DE LASTERCAMPAGNE
Lange tijd, in elk geval tot midden jaren negentig, heb ik gedacht dat onderwereld-pr zich beperkte tot drie categorieën: inkapseling van journalisten in diverse gradaties, toepassing van of dreiging met geweld, en het consequent bestoken van onwillige media, uitgeverijen en journalisten met reeksen juridische procedures. Er bestaat echter ook nog een vierde fase: de smeer-campagne. In uiterste gevallen worden lastercampagnes ontketend die in aard en omvang van elkaar kunnen verschillen, afhankelijk van de ernst van de situatie en van het doel van de campagne, maar die in essentie eigenlijk altijd op hetzelfde neerkomen: het discrediteren van mensen door ze in de publiciteit af te branden, indien noodzakelijk tot de grond toe.
Het middel wordt toegepast op een grote verscheidenheid aan targets: officieren van justitie of individuele politiemensen die te lastig worden, complete overheidsdiensten wier onderzoekingen schadelijk worden geacht, onderwereld-concurrenten die om uiteenlopende motieven dienen te worden kaltgestellt, en ook journalisten die zich in de ogen van criminelen onvoldoende hebben geconformeerd aan een in de eerste fase bereikte consensus, dan wel niet vatbaar zijn gebleken voor de drie voorgaande fases.

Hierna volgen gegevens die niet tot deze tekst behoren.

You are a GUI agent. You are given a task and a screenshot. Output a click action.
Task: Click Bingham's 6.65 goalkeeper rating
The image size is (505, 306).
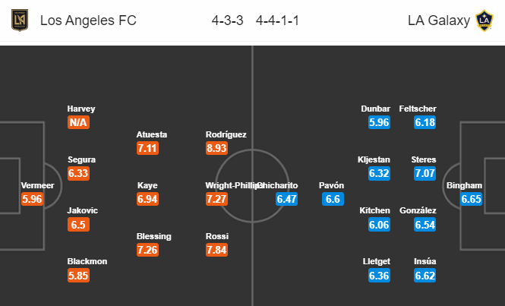[471, 199]

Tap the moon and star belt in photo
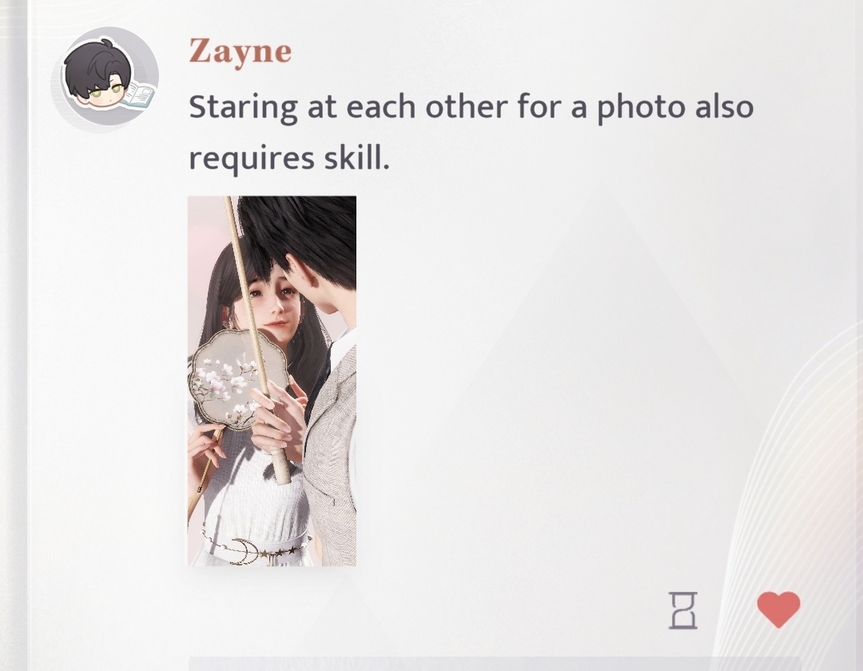tap(254, 548)
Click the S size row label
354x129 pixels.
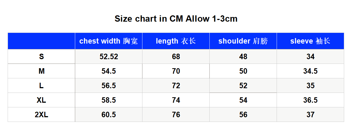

Het principe achter de smeercampagne is betrekkelijk simpel: via de media—kranten, weekbladen, maandbladen, mannenbladen, vrouwenbladen, glossy’s, vakbladen, lifestyle-magazines, de roddelpers, boeken, televisie, internet, etcetera—dienen zodanige berichten te worden verspreid, desnoods glashard gelogen, dat de reputatie van het doelwit van de campagne wordt besmeurd, besmet, bezoedeld, kortom, het doelwit moet van een luchtje worden voorzien. Dat lijkt wellicht een buitengewoon bewerkelijk procédé, maar in werkelijkheid is het—bij voorradigheid van de benodigde journalisten—vrij eenvoudig: zelfs als het doelwit kan aantonen dat de beschuldigingen van a tot z gelogen zijn, dan nog blijven er altijd hele volksstammen van overtuigd dat waar rook is ook wel vuur zal zijn—een van de basisprincipes van fase vier.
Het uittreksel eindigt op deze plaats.